Synthesis, molecular docking and biological evaluation of some newer 2-substituted-4-(benzo[d][1,3]dioxol-5-yl)-6-phenylpyridazin-3(2H)-ones as potential anti-inflammatory and analgesic agents

Abstract

A new series of 2-substituted-4-(benzo[d][1,3]dioxol-5-yl)-6-phenylpyridazin-3(2H)-one derivatives has been synthesized and studied. The in vivo anti-inflammatory and analgesic activities of the synthesized compounds were evaluated using carrageen rat paw edema model and acetic acid induced writhing model, respectively.
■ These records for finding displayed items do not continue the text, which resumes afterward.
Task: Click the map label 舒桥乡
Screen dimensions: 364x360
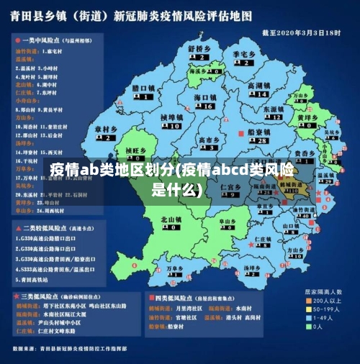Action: pos(199,48)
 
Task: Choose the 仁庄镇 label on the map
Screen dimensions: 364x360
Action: pos(230,186)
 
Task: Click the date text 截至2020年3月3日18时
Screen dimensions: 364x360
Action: pos(302,32)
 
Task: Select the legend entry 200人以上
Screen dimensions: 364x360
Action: pos(331,300)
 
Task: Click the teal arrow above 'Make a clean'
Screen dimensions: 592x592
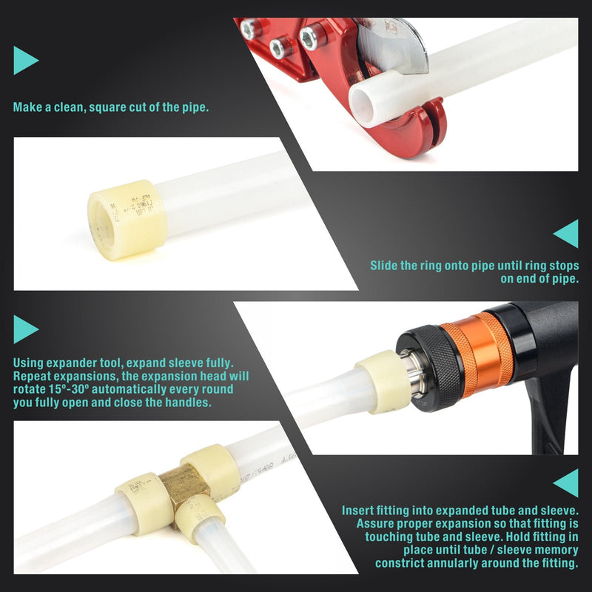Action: click(24, 60)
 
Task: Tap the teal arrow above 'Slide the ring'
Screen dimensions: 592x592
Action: click(566, 233)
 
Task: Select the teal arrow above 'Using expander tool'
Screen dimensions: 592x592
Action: click(24, 329)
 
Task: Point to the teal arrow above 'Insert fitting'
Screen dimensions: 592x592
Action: click(566, 482)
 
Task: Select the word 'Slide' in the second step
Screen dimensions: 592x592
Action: click(386, 265)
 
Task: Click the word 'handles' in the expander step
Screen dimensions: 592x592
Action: click(188, 403)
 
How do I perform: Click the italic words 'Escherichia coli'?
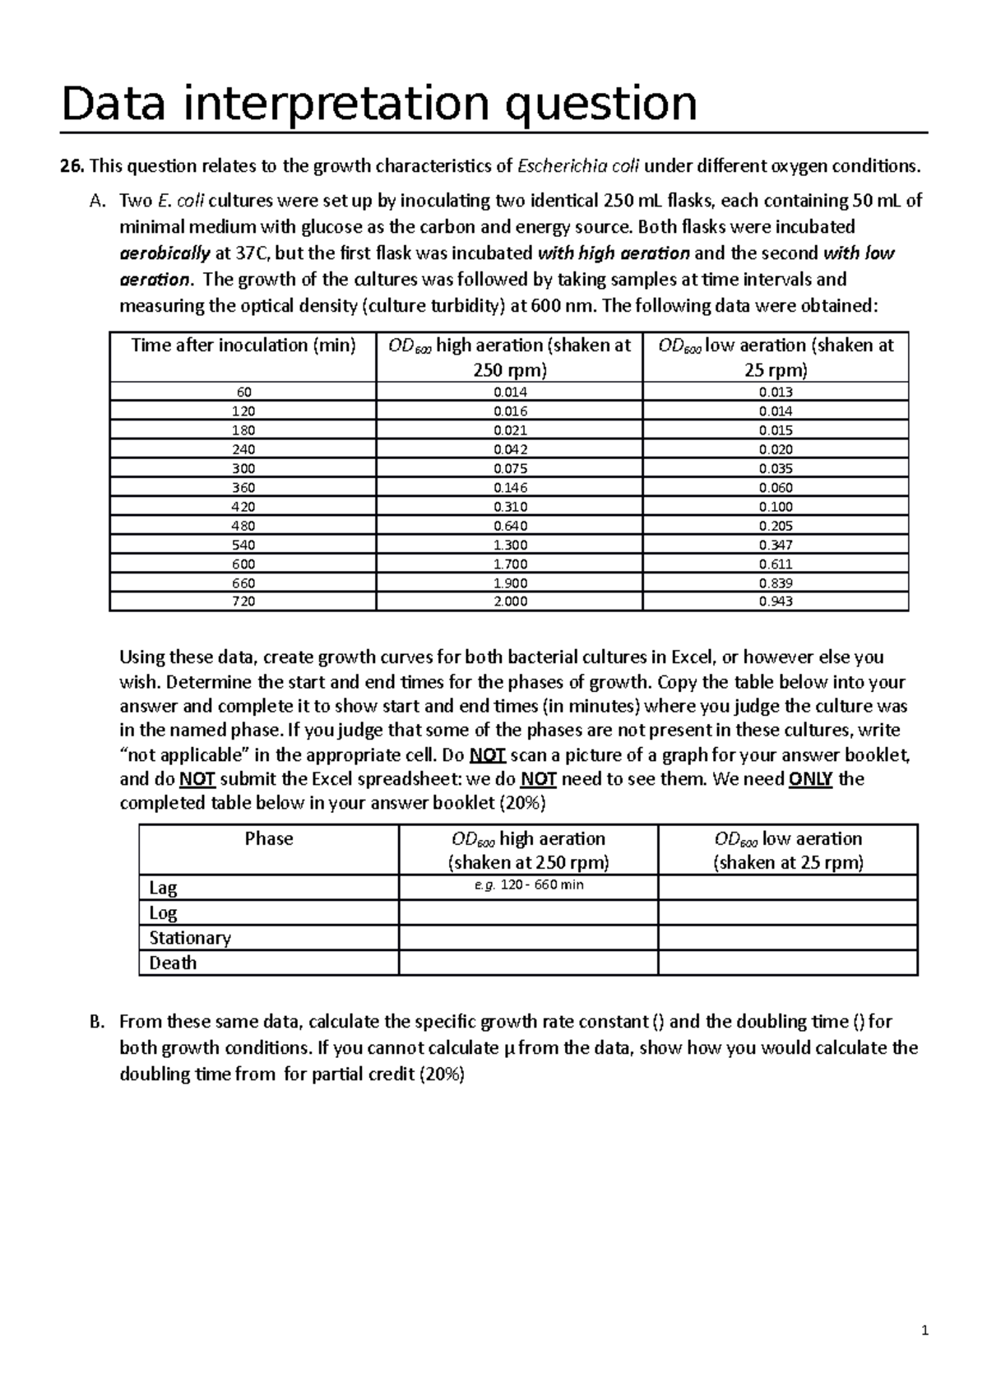pos(578,167)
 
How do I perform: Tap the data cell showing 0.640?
pos(510,526)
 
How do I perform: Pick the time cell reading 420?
pos(243,507)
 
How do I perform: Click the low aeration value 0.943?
pos(776,601)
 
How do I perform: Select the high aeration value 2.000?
pos(510,601)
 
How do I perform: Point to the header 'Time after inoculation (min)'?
pos(243,346)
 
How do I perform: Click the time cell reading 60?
pos(243,392)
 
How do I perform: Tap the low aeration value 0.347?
pos(776,545)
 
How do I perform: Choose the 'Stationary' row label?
pos(190,938)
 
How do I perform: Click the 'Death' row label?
pos(173,963)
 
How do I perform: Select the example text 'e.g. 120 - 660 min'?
pos(529,885)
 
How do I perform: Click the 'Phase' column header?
pos(269,839)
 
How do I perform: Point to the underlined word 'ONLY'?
pos(810,779)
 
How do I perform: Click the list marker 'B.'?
pos(96,1022)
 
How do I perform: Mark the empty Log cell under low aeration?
pos(788,912)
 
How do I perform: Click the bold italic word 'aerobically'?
pos(164,253)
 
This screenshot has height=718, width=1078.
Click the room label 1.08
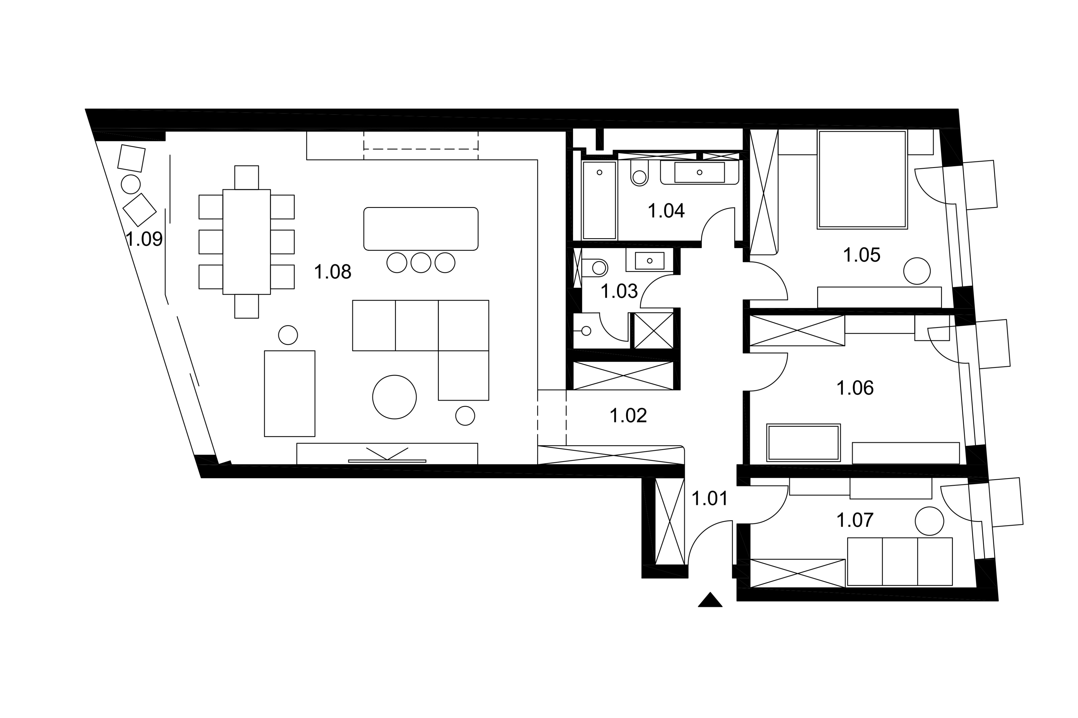tap(333, 272)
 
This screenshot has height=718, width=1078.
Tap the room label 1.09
tap(144, 239)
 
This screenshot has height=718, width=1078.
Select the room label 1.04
tap(666, 211)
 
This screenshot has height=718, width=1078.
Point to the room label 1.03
tap(619, 291)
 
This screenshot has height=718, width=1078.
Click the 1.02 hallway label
tap(628, 415)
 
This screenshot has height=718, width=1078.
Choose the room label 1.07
tap(855, 520)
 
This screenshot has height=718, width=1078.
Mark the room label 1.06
tap(855, 388)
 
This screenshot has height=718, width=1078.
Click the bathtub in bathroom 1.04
tap(599, 200)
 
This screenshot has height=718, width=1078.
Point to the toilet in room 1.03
tap(595, 268)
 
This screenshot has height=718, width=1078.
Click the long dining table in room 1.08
tap(247, 242)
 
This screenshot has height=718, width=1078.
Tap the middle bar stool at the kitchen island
tap(421, 263)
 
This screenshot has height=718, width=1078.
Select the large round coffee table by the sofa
tap(394, 397)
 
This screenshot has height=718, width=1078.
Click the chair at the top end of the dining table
tap(247, 178)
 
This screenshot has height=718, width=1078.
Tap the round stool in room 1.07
tap(929, 521)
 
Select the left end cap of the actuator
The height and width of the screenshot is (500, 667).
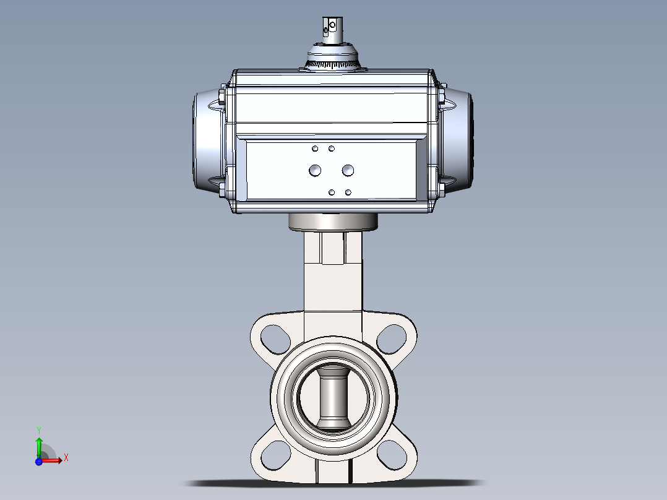coord(207,141)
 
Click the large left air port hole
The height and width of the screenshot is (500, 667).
coord(315,170)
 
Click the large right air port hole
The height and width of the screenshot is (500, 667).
coord(348,170)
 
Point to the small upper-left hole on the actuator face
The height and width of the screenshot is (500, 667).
coord(315,149)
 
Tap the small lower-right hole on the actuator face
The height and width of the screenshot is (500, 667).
coord(348,192)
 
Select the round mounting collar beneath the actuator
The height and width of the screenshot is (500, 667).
coord(333,221)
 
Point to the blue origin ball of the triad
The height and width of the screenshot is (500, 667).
coord(39,461)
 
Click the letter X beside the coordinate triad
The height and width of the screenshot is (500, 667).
coord(66,458)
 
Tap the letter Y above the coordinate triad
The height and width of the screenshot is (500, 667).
coord(39,429)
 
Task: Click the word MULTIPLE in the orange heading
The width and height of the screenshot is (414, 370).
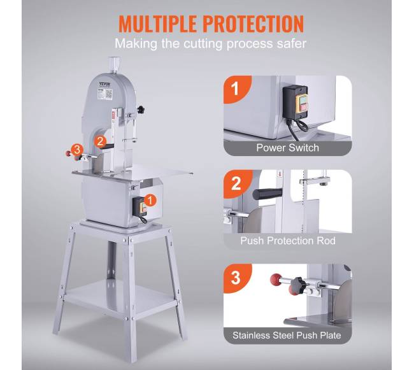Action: pos(157,24)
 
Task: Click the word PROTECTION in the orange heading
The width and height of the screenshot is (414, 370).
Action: pos(253,24)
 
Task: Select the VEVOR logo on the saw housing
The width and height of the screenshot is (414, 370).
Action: pos(105,84)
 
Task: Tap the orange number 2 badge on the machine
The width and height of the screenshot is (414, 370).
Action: pos(100,141)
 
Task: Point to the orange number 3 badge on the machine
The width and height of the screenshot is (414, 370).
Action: pos(77,150)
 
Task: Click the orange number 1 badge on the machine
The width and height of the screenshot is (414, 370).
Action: pos(150,201)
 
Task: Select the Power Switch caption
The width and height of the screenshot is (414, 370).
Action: pos(287,148)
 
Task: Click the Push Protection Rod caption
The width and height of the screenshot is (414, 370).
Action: pos(288,241)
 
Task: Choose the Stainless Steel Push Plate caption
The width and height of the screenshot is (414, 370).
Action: pos(287,336)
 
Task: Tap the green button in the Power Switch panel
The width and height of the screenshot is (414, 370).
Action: pos(303,99)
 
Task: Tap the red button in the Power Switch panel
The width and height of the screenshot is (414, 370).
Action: pos(303,108)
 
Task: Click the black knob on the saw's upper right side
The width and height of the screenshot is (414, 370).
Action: pos(141,109)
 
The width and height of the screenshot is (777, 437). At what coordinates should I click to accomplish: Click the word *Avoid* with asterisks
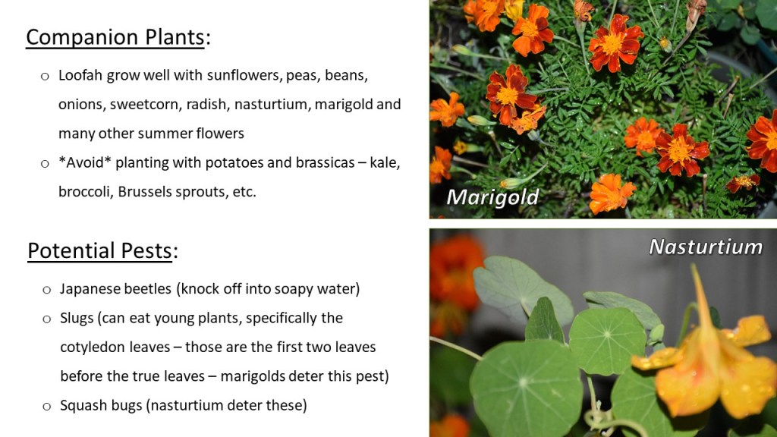pyautogui.click(x=85, y=162)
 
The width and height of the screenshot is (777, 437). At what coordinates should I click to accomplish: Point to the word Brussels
pyautogui.click(x=144, y=192)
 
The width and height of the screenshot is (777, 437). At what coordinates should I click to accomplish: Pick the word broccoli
pyautogui.click(x=86, y=192)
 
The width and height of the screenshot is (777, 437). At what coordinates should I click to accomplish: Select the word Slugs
pyautogui.click(x=77, y=318)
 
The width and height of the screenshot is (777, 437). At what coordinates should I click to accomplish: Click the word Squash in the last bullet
pyautogui.click(x=80, y=406)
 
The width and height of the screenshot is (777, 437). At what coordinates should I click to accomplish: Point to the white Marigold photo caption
pyautogui.click(x=492, y=198)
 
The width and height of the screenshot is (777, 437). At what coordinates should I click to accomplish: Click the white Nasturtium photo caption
pyautogui.click(x=706, y=247)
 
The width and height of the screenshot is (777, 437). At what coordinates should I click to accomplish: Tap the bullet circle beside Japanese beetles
pyautogui.click(x=46, y=290)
Side effect profile of the newly synthesized pyridazinones was assessed by gastric ulcerogenic and anti-platelet activity. The compounds were further evaluated for their inhibitory activity against cyclooxygenase enzyme (COX-1/COX-2) by in vitro colorimetric COX (ovine) inhibitor screening assay method. The p-flourophenylpiperazine substituted analogue 14 exhibited most potent anti-inflammatory and analgesic activities with lower ulcer index and extremely good selectivity towards COX-2 versus COX-1 enzyme with a selectivity index of 10. Molecular docking studies showed appreciable binding of new pyridazinone analogues with the amino acids present at the active site of hCOX-2 enzyme.